(Task to complete)
Reproduce the entries below exactly, but only from the line containing "Where should I click to: Open dropdown" to the line containing "Given: Select the Kassa category", inclusive.

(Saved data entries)
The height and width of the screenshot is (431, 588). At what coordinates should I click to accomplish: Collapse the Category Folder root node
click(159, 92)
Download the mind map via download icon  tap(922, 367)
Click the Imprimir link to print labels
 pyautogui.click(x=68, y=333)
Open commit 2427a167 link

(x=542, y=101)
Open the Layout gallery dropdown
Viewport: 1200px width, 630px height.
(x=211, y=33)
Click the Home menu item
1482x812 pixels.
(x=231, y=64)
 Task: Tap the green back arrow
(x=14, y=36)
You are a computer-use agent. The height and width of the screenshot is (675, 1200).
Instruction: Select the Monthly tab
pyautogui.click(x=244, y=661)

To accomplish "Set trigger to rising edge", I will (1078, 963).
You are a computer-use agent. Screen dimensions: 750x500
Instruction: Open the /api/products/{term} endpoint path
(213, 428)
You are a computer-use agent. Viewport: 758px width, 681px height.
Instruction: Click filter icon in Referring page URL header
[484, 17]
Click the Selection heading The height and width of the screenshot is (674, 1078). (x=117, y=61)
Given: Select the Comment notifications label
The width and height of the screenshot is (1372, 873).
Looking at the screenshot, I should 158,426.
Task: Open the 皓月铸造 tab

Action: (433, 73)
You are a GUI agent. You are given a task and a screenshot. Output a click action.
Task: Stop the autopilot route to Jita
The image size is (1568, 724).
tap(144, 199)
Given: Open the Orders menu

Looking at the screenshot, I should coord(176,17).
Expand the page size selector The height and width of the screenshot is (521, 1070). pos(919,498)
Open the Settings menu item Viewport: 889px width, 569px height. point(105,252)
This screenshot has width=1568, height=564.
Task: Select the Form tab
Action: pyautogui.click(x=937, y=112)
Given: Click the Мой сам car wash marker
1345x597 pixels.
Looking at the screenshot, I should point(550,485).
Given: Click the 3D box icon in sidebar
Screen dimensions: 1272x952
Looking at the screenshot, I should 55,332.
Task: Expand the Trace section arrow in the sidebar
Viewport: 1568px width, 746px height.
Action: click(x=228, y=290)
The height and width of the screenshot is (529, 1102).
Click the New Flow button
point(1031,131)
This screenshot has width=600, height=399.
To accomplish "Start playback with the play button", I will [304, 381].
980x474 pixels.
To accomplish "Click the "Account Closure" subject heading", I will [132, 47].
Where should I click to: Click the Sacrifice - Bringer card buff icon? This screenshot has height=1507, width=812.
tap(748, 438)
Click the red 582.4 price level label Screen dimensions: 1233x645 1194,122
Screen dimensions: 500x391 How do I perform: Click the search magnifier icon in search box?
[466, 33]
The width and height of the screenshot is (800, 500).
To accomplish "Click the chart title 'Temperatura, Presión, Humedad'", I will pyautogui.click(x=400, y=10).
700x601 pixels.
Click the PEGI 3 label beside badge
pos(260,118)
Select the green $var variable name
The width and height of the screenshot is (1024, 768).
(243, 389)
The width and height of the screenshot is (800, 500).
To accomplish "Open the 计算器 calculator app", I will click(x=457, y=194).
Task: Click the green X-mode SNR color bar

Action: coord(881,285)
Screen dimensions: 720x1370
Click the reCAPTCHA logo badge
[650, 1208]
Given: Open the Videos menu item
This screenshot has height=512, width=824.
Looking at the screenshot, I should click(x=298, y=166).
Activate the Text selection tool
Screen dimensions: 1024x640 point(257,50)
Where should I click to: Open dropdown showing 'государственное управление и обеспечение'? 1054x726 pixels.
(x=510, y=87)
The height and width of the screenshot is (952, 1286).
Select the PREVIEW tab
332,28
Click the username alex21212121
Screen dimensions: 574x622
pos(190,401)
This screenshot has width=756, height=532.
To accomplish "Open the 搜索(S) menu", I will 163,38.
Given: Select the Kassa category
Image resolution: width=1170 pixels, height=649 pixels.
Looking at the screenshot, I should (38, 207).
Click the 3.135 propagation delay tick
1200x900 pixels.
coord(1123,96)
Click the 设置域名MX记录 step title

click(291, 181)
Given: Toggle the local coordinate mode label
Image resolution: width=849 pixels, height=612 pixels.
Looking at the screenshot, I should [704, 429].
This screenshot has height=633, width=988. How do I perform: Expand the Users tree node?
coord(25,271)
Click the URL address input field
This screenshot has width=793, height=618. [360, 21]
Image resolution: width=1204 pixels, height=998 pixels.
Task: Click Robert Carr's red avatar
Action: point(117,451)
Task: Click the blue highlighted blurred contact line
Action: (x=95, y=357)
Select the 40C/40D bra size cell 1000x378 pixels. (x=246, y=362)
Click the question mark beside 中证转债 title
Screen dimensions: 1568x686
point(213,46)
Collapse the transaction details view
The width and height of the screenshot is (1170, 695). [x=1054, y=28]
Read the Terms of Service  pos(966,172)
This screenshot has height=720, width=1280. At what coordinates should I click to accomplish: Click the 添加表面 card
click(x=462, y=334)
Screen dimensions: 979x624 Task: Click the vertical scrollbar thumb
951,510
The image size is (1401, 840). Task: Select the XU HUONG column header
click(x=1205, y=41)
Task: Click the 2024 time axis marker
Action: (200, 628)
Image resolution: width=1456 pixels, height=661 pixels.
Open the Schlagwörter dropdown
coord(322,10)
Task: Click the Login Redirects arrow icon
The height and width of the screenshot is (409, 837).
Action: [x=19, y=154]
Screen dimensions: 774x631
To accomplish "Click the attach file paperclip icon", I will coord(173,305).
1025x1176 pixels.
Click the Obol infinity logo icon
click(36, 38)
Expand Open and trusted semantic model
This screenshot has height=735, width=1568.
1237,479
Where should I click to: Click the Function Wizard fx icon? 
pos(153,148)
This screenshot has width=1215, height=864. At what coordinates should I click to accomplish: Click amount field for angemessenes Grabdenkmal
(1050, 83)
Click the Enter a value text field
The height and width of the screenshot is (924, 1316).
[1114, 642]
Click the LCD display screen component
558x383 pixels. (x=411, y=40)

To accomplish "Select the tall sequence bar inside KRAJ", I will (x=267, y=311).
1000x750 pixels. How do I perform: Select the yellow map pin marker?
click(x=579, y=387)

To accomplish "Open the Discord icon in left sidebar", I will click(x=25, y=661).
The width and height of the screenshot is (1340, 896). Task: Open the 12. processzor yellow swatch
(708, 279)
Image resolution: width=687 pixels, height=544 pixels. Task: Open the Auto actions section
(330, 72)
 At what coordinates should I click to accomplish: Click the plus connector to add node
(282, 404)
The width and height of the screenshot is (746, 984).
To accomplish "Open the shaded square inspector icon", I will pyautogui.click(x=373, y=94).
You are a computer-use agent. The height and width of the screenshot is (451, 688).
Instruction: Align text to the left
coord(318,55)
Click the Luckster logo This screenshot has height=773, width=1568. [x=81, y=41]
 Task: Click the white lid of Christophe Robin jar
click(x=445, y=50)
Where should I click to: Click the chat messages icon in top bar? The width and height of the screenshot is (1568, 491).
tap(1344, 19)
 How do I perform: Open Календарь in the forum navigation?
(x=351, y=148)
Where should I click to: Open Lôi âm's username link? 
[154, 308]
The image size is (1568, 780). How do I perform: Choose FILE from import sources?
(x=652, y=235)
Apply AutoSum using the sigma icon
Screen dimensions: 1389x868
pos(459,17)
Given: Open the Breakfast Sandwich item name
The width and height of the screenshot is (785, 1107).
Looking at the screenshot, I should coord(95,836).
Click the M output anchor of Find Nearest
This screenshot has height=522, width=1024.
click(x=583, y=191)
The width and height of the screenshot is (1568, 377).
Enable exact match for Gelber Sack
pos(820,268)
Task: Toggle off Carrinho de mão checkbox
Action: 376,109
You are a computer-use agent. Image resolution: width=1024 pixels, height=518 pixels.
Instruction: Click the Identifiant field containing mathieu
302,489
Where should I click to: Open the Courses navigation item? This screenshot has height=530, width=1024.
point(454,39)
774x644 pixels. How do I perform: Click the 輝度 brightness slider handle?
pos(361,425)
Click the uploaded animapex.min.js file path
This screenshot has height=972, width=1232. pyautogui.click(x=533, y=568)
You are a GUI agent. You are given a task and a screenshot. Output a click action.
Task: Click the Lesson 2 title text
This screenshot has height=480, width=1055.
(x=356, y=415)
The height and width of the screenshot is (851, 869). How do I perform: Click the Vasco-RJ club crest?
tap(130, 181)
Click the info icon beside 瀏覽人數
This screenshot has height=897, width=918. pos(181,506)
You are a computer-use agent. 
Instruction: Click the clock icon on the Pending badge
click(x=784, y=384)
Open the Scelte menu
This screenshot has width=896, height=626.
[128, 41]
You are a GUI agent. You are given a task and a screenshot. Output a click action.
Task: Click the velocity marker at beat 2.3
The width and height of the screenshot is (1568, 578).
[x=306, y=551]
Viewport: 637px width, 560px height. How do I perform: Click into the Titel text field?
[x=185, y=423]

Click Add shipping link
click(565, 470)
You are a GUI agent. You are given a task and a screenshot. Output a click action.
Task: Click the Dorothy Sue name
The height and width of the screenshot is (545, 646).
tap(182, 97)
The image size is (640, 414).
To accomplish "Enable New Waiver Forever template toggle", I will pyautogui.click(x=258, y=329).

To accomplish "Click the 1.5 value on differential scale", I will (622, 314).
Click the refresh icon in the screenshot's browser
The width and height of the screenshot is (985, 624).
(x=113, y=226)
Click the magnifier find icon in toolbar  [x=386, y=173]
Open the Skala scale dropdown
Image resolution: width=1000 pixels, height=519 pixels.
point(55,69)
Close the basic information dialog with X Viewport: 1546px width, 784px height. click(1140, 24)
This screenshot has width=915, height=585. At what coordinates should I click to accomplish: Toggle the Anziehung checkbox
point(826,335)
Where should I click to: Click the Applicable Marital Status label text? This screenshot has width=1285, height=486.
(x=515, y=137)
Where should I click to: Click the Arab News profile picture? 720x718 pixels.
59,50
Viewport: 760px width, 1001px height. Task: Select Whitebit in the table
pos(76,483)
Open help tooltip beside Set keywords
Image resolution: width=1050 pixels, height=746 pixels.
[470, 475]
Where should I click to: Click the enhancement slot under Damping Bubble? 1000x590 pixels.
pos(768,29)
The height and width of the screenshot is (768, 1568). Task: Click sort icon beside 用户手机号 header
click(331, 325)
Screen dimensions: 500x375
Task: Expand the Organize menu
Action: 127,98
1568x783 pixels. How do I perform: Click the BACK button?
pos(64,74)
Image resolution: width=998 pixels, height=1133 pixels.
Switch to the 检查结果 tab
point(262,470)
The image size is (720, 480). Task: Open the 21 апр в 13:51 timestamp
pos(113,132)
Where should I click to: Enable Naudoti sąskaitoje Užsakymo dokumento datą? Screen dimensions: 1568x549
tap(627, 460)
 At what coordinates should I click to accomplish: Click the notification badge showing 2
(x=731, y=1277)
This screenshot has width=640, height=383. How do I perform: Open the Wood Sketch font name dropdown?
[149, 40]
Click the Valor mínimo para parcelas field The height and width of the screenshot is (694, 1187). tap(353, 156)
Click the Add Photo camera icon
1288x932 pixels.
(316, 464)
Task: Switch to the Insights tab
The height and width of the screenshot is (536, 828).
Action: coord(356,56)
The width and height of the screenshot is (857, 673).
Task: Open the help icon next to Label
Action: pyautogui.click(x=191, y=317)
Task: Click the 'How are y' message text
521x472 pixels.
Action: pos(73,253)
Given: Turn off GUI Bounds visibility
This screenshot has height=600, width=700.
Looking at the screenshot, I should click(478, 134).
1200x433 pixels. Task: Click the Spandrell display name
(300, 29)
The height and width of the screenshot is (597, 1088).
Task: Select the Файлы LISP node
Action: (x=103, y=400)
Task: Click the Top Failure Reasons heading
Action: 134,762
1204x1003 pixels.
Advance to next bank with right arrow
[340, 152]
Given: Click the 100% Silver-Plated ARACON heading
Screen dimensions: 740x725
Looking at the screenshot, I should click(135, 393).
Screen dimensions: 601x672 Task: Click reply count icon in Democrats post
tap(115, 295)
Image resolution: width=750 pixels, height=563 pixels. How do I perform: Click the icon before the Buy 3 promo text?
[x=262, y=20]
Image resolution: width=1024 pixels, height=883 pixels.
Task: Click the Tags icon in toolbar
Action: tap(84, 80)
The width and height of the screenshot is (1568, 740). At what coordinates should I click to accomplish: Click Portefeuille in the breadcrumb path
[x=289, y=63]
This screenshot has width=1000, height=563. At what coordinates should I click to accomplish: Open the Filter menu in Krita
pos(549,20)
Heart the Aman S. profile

(Solution for this task)
Where should I click to: Open dropdown showing 'государственное управление и обеспечение'? 1054x726 pixels.
(x=510, y=87)
The height and width of the screenshot is (952, 1286).
Select the PREVIEW tab
332,28
Click the username alex21212121
Screen dimensions: 574x622
pos(190,401)
This screenshot has width=756, height=532.
To accomplish "Open the 搜索(S) menu", I will 163,38.
Given: Select the Kassa category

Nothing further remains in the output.